[Dataset entries]

[Start of Attachment]

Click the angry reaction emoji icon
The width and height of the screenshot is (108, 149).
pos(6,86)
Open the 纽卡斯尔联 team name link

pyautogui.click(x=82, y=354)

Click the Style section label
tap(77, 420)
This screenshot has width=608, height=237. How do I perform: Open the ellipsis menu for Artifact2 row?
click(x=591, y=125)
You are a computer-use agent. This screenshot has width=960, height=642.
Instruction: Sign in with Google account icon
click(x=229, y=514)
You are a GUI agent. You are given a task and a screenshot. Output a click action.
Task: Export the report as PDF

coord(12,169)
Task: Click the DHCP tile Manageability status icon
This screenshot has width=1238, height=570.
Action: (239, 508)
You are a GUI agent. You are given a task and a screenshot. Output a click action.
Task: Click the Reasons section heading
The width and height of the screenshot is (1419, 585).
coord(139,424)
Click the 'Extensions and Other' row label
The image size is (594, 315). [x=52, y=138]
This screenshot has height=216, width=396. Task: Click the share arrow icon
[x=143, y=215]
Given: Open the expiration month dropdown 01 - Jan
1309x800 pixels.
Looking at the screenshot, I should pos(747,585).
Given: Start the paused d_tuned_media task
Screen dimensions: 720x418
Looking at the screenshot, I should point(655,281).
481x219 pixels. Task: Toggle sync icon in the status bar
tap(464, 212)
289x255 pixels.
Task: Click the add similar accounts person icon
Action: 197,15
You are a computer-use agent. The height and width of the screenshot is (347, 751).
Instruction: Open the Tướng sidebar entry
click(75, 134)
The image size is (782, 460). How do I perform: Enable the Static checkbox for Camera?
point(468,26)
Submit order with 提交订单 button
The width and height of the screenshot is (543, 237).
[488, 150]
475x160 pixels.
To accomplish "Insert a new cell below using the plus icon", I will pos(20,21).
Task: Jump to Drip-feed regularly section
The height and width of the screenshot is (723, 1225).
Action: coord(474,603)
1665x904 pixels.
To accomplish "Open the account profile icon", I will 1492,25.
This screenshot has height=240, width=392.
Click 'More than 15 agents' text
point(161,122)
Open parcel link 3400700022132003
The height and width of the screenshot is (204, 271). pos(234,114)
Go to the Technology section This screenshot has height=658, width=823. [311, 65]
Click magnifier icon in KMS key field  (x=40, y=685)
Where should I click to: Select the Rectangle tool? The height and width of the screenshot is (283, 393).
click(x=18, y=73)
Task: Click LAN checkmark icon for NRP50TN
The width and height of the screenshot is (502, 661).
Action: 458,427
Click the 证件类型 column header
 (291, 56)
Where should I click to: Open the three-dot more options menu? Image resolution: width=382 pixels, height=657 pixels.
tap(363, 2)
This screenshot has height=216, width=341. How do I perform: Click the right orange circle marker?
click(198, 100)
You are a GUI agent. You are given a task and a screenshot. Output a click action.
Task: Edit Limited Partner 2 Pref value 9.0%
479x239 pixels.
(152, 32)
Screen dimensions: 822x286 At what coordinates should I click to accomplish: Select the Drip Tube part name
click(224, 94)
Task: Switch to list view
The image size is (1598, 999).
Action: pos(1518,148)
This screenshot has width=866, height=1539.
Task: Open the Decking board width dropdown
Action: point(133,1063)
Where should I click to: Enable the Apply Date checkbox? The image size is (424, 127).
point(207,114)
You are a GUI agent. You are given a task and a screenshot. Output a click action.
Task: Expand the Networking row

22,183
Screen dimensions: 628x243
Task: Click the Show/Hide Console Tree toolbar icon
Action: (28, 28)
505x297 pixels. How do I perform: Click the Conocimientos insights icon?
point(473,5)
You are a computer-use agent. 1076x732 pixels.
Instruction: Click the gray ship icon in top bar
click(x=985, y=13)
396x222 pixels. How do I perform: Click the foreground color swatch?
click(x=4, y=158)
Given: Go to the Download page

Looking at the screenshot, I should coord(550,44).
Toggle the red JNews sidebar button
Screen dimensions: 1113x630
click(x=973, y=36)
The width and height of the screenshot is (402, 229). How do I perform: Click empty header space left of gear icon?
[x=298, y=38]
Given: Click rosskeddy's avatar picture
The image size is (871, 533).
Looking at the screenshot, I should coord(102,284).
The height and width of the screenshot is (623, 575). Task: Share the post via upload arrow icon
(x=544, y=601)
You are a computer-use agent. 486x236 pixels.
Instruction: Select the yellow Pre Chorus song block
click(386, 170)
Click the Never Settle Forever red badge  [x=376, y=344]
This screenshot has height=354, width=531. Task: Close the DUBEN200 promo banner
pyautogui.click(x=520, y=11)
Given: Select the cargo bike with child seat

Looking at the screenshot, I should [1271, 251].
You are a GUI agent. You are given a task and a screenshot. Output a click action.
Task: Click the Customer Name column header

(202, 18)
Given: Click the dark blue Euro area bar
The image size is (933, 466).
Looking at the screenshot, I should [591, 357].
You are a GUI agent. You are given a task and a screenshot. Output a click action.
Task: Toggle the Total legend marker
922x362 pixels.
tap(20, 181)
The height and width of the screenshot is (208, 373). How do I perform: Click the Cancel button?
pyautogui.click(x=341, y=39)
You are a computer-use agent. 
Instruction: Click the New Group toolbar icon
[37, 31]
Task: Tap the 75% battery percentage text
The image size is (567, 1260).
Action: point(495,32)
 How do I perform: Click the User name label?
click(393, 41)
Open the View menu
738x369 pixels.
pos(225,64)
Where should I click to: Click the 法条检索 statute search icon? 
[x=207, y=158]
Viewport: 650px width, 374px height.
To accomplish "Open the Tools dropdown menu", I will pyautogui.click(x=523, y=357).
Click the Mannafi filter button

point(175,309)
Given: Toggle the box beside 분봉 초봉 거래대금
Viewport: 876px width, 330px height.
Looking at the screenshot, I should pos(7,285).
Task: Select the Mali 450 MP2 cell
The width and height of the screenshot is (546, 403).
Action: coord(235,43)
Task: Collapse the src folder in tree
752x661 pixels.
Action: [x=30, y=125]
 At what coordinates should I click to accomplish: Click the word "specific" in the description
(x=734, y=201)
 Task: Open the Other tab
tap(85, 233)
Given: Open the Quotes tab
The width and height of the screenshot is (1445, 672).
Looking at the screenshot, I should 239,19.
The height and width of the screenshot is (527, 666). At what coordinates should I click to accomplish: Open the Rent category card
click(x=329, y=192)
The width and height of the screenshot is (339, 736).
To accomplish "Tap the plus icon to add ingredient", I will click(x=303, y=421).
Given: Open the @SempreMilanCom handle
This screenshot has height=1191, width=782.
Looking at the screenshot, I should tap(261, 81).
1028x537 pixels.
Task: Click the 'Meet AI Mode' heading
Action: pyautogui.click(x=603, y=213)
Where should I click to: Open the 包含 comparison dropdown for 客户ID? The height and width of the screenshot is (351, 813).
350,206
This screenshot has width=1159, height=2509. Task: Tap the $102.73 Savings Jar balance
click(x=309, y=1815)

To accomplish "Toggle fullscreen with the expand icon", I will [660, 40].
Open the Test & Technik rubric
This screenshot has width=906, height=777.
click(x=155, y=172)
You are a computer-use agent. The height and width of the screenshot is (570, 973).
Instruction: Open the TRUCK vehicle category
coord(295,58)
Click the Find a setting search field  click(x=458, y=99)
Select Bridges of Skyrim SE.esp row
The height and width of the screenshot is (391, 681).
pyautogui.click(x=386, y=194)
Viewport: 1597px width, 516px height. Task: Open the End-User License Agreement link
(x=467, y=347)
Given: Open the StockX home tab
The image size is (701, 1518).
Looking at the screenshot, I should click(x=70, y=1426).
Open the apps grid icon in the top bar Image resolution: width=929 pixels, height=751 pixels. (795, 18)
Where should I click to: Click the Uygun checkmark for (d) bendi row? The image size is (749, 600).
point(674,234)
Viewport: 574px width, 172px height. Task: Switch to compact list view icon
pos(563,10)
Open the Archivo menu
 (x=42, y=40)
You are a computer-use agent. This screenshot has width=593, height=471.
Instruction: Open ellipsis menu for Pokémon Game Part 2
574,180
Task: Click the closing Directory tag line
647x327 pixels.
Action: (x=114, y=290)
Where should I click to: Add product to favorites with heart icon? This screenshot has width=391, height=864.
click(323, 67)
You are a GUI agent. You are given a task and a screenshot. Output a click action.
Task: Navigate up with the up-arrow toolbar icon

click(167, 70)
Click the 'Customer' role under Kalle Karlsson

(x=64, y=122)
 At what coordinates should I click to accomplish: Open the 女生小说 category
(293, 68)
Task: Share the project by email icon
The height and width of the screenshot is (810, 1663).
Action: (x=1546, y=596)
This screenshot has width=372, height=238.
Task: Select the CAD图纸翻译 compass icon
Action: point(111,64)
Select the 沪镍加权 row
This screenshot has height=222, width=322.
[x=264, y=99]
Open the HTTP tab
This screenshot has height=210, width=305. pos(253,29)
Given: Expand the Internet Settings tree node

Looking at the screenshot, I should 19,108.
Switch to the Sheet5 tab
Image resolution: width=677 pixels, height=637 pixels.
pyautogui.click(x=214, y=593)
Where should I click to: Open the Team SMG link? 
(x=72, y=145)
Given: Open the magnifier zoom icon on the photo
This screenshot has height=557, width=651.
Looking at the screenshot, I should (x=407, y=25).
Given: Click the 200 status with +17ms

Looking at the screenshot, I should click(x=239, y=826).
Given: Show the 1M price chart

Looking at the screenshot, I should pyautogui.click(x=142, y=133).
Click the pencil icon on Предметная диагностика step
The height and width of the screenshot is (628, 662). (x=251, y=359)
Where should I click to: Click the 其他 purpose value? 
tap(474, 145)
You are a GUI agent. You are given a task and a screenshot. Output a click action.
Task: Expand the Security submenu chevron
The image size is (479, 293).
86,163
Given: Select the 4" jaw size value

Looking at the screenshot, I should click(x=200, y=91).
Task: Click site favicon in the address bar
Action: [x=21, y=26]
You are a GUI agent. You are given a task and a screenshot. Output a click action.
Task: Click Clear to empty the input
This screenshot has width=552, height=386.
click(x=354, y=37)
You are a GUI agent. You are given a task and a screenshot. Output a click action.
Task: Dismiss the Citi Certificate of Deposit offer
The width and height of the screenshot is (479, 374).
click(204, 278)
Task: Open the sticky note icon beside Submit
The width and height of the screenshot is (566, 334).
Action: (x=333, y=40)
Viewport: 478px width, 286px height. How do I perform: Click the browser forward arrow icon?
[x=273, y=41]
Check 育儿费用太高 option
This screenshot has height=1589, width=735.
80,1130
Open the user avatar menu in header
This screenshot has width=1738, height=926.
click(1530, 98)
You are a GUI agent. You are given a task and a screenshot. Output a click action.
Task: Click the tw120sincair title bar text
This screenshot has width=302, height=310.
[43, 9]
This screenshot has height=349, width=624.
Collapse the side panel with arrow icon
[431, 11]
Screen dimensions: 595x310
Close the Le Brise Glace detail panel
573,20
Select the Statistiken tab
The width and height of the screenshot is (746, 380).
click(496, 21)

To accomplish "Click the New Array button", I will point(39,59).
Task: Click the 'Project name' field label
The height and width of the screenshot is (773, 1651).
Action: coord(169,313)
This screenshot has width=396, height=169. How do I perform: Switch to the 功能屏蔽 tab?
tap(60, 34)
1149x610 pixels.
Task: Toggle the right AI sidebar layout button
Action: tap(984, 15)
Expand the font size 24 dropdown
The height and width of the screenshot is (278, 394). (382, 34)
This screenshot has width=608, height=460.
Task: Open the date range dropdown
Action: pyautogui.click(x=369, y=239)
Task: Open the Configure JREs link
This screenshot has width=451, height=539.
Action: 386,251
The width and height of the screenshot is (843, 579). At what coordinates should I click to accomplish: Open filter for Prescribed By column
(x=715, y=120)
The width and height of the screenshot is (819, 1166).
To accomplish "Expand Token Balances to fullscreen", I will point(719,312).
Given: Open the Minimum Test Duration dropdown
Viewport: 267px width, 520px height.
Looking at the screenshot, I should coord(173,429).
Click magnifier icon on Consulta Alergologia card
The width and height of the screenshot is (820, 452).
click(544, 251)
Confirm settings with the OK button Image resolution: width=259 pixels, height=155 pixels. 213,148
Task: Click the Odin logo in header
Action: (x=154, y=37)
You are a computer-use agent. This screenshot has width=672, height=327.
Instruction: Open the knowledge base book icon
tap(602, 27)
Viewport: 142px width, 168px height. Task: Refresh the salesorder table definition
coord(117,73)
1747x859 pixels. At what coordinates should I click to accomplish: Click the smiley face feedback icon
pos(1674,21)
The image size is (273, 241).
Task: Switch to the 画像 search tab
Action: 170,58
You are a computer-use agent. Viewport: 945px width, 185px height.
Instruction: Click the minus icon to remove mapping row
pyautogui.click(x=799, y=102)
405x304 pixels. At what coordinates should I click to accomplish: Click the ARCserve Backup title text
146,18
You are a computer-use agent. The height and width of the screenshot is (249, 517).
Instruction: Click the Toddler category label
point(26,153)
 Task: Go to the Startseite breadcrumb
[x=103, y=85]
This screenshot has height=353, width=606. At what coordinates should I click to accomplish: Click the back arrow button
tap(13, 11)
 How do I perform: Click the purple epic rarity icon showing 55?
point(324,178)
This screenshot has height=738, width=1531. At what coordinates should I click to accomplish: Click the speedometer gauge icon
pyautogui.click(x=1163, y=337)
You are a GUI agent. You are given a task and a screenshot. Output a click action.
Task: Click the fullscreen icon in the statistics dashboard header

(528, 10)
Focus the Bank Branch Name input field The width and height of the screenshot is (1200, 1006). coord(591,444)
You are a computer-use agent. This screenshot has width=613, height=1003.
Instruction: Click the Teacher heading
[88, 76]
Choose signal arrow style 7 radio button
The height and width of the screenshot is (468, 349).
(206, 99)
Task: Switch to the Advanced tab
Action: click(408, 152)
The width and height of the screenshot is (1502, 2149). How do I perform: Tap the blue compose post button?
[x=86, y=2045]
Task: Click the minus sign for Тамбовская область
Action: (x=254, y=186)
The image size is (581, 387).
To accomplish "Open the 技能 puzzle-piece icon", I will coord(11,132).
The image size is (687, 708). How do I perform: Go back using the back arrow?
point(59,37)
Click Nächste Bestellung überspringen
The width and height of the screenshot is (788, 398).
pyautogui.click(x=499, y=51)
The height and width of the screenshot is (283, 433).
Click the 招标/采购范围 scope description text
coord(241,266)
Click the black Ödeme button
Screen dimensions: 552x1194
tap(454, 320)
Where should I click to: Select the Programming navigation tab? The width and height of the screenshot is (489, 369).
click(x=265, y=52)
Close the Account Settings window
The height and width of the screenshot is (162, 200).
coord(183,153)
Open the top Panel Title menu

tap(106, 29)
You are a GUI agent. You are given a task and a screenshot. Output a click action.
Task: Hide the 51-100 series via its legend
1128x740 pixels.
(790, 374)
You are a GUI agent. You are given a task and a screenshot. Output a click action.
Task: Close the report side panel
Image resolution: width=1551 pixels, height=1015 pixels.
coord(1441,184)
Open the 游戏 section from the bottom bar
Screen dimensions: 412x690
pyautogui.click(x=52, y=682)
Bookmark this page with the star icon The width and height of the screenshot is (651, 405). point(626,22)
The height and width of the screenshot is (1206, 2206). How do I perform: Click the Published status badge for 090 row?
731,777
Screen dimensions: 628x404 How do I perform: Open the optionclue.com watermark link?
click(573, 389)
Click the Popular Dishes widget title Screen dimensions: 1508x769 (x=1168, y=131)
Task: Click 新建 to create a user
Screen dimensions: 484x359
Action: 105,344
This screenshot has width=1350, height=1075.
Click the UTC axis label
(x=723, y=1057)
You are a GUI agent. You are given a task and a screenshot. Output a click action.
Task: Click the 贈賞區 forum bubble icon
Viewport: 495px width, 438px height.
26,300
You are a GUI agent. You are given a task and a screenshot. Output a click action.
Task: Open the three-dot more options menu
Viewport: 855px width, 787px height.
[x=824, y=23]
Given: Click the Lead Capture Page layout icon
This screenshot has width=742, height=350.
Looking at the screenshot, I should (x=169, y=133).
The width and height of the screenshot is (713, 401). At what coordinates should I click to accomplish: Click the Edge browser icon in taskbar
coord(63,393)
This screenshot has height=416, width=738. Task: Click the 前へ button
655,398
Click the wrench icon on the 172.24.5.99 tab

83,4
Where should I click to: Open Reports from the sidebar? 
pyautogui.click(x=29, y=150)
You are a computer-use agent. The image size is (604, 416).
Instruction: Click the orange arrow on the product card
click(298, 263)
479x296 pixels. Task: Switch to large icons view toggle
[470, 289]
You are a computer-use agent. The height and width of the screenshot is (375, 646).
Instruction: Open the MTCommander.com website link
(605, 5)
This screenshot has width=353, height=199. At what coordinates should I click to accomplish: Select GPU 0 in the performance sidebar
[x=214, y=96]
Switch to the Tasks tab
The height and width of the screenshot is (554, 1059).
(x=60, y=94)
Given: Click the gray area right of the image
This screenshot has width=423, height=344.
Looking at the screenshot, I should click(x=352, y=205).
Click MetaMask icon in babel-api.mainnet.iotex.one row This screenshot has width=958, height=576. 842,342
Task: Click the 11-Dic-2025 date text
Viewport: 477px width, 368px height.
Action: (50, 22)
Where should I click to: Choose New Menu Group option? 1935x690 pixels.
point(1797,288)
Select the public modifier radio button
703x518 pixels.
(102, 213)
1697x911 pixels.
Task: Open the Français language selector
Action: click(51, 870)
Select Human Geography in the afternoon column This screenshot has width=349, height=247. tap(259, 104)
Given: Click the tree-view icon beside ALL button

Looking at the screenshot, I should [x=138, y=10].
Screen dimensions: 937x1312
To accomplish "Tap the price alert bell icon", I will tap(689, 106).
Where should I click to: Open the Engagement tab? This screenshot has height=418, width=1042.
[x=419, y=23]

[End of Attachment]

* _Goal of the exercise_
Repeat only the lines above, from the first line of the entries through the line that contains "Given: Open the expiration", including both ends.

* _Answer box_
Click the angry reaction emoji icon
The width and height of the screenshot is (108, 149).
pos(6,86)
Open the 纽卡斯尔联 team name link

pyautogui.click(x=82, y=354)

Click the Style section label
tap(77, 420)
This screenshot has width=608, height=237. How do I perform: Open the ellipsis menu for Artifact2 row?
click(x=591, y=125)
You are a computer-use agent. This screenshot has width=960, height=642.
Instruction: Sign in with Google account icon
click(x=229, y=514)
You are a GUI agent. You are given a task and a screenshot. Output a click action.
Task: Export the report as PDF

coord(12,169)
Task: Click the DHCP tile Manageability status icon
This screenshot has width=1238, height=570.
Action: (239, 508)
You are a GUI agent. You are given a task and a screenshot. Output a click action.
Task: Click the Reasons section heading
The width and height of the screenshot is (1419, 585).
coord(139,424)
Click the 'Extensions and Other' row label
The image size is (594, 315). [x=52, y=138]
This screenshot has height=216, width=396. Task: Click the share arrow icon
[x=143, y=215]
Given: Open the expiration month dropdown 01 - Jan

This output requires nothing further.